» TASK TO CARRY OUT
Can you revise the listing from the line with "Where should I click to: Select the O-ring" up to and including the line with "tap(154, 505)", so that "Where should I click to" becomes "What should I tap to" and nothing else changes? Give back only those lines.

begin

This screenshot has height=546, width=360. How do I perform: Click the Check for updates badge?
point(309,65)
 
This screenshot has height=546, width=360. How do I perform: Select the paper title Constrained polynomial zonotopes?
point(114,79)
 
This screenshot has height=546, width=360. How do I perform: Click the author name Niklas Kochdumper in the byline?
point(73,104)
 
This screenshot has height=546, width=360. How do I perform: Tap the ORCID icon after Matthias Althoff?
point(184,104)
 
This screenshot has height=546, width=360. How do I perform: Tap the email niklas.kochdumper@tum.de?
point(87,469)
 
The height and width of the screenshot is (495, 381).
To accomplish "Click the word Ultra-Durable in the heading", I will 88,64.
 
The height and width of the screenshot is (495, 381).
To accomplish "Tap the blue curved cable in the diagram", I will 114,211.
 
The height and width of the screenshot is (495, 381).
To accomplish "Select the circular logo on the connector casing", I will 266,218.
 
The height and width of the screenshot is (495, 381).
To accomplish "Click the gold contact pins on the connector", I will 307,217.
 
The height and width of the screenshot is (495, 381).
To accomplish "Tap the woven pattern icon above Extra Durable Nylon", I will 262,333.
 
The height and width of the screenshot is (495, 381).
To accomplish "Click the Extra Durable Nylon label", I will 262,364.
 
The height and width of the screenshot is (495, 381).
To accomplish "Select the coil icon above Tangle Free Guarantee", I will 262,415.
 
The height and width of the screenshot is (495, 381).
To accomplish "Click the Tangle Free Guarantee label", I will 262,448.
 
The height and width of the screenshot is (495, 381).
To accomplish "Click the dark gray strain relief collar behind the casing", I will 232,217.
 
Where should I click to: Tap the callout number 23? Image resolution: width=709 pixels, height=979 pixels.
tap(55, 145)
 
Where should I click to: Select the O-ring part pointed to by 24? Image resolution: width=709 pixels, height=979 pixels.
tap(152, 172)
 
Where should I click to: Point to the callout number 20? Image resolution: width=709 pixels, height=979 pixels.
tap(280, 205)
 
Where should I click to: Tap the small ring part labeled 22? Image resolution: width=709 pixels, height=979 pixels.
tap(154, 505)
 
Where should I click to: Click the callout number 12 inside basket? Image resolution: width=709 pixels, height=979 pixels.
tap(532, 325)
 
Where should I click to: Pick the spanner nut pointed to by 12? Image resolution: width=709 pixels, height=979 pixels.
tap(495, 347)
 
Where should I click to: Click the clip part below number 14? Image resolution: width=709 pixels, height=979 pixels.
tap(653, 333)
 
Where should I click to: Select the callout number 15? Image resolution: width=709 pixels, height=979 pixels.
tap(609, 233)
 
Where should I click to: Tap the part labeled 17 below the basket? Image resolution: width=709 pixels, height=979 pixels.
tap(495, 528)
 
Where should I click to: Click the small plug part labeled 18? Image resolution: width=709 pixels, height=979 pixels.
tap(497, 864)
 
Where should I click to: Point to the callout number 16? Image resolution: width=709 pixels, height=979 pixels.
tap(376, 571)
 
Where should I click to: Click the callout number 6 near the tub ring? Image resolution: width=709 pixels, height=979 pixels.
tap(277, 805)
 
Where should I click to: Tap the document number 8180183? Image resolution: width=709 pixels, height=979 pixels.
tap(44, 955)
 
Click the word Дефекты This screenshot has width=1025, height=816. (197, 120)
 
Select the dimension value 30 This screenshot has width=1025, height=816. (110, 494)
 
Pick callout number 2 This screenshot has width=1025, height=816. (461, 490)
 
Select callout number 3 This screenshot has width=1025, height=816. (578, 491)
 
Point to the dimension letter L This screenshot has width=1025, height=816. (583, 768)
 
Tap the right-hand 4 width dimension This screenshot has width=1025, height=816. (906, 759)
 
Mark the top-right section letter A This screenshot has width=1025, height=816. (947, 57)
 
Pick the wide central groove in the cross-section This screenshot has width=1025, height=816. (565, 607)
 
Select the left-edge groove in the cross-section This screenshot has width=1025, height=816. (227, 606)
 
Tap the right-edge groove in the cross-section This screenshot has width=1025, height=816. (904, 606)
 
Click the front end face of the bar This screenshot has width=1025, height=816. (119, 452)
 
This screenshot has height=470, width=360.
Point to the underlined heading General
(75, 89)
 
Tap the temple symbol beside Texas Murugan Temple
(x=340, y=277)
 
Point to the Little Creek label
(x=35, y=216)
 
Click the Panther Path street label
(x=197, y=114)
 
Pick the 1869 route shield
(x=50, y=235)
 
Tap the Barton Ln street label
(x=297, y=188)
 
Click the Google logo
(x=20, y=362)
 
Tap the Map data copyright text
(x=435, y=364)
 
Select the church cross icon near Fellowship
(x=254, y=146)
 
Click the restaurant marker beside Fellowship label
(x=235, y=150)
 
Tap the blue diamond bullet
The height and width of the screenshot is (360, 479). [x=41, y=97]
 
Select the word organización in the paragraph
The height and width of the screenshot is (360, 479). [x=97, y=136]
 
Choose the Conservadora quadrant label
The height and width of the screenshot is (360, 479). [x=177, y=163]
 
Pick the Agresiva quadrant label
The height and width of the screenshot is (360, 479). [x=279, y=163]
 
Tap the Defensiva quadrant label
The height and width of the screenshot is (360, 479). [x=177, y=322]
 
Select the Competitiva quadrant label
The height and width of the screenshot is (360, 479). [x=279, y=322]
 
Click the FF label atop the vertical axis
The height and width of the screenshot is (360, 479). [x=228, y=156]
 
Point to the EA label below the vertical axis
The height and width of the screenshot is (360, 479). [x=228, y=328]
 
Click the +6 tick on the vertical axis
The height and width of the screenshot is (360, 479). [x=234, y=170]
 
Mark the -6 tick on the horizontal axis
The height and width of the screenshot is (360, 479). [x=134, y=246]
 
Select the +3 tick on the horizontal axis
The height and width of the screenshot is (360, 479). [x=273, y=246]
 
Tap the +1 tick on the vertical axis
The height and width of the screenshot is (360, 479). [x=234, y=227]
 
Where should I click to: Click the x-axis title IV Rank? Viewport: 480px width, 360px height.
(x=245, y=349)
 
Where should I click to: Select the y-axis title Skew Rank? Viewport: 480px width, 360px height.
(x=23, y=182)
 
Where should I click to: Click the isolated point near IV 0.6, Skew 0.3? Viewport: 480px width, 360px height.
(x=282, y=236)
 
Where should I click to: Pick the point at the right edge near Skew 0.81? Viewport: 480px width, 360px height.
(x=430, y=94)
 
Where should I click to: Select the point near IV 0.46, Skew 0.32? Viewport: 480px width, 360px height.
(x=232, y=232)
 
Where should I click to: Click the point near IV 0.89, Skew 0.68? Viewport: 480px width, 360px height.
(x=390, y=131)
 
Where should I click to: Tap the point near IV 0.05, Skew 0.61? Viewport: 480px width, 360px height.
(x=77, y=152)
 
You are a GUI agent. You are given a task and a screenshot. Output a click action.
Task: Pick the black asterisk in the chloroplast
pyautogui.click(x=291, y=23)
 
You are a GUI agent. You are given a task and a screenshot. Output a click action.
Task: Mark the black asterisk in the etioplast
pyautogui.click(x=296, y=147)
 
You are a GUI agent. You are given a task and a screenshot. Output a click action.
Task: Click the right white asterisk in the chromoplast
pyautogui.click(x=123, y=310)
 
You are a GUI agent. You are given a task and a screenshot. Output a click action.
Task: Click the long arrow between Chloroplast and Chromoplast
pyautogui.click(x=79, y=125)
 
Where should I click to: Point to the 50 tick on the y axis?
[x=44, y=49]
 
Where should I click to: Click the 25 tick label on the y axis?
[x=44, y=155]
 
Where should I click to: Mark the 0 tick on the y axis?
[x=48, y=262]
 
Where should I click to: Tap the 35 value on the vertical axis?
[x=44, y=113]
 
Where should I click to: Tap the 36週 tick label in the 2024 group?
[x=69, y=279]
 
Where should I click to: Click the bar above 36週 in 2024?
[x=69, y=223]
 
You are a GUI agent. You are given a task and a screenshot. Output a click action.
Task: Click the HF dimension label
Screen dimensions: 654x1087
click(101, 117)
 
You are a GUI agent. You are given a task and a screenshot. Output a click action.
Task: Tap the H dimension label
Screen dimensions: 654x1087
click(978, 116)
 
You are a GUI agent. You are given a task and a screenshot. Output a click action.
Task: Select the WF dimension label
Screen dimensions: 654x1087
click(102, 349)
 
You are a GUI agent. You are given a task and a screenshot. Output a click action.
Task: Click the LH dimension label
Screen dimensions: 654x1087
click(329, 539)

end

» SOLUTION FOR THIS TASK
What should I tap to: Select the O-ring part pointed to by 24? Image resolution: width=709 pixels, height=979 pixels.
tap(152, 172)
 
What should I tap to: Point to the callout number 20? Image resolution: width=709 pixels, height=979 pixels.
tap(280, 205)
 
What should I tap to: Tap the small ring part labeled 22? Image resolution: width=709 pixels, height=979 pixels.
tap(154, 505)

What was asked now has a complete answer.